**Zitierter Text**
Gleich zu Beginn des Buches beschreibt Götz Aly eine Situation, die schlaglichtartig erhellt, worum es geht. Es ist der Sommer 1938. Die polnische Regierung hat alles vorbereitet, um im Ausland lebenden polnischen Juden die polnische Staatsbürgerschaft zu entziehen. Im Oktober verhaftete daraufhin die deutsche Regierung auf einen Schlag 17 000 polnische Juden und schiebt sie über die Grenze nach Polen. „Polnische und deutsche Grenzwachen trieben die Abgeschobenen tagelang zwischen den Linien hin und her. Schließlich wurden sie auf polnischer Seite in hastig errichtete, streng bewachte Lager gesperrt.“ Der polnische Botschafter in London erklärte, die Internierten besäßen zwar polnische Pässe, „aber keine weiteren Bindungen an Polen.“

Das ist spätestens die Stelle, an der der Leser es mit der Angst zu tun bekommt. Es ist noch nicht der Holocaust. Aber es ist verdammt nahe dran. Verdammt nahe dran sind aber auch wir, wenn wir zwischen Deutschen und Passbürgern unterscheiden. Die Hetzreden sind da. Wieder das ekelerregende Gemisch aus völkischem Ressentiment und Unterlegenheitsgefühl.

**Aufgaben**
1 - Wie viele polnische Juden verhaftete die deutsche Regierung im Oktober laut dem Text über Götz Alys Buch?
2 - Schreibe aus dem Text über Götz Alys Buch den Abschnitt ab, der mit den Worten "Das ist spätestens" beginnt und mit "Ressentiment und Unterlegenheitsgefühl." endet.
3 - Setze den Text über Götz Alys Buch nach seinem letzten Satz fort.

**Einträge des Datensatzes**
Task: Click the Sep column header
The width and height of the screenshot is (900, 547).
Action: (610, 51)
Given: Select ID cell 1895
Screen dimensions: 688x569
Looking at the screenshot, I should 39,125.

**Ergebnisse je Aufgabe**
1 - 17 000 polnische Juden.

2 -
Das ist spätestens die Stelle, an der der Leser es mit der Angst zu tun bekommt. Es ist noch nicht der Holocaust. Aber es ist verdammt nahe dran. Verdammt nahe dran sind aber auch wir, wenn wir zwischen Deutschen und Passbürgern unterscheiden. Die Hetzreden sind da. Wieder das ekelerregende Gemisch aus völkischem Ressentiment und Unterlegenheitsgefühl.

3 -
Die Aggression, die aus der Schwäche kommt. Diese geduckte Gemeinheit, die, während sie zündelt und zuschlägt, behauptet, sie sei das Opfer, der Getretene aber der Täter. Wir sind in Europa wieder dabei, um uns zu schlagen. Auf die anderen, auf die Schwächeren. Von denen wir behaupten, sie nähmen uns etwas weg.

Wir blättern noch einmal zurück auf die erste Seite von „Europa gegen die Juden“. Da steht, was wir beinahe überlesen hätten. Womöglich weil es uns zu nahe ging. Wir wollten doch ein Buch lesen über den Holocaust, über Verbrechen, die unsere Groß- und Urgroßeltern begingen, nicht eines, an dem wir uns heute – und sei es nur durch Stillschweigen – beteiligen. Aly schreibt: „Polen, Italiener, Chinesen oder Deutsche schickten ihre jungen Männer voraus, damit sie die Lage erkunden und gegebenenfalls zurückkehren konnten. Juden aber machten sich mit Kind und Kegel auf den Weg ins Ungewisse, aus Nimmerwiedersehen. Denn sie wichen kollektiver Verfolgung“.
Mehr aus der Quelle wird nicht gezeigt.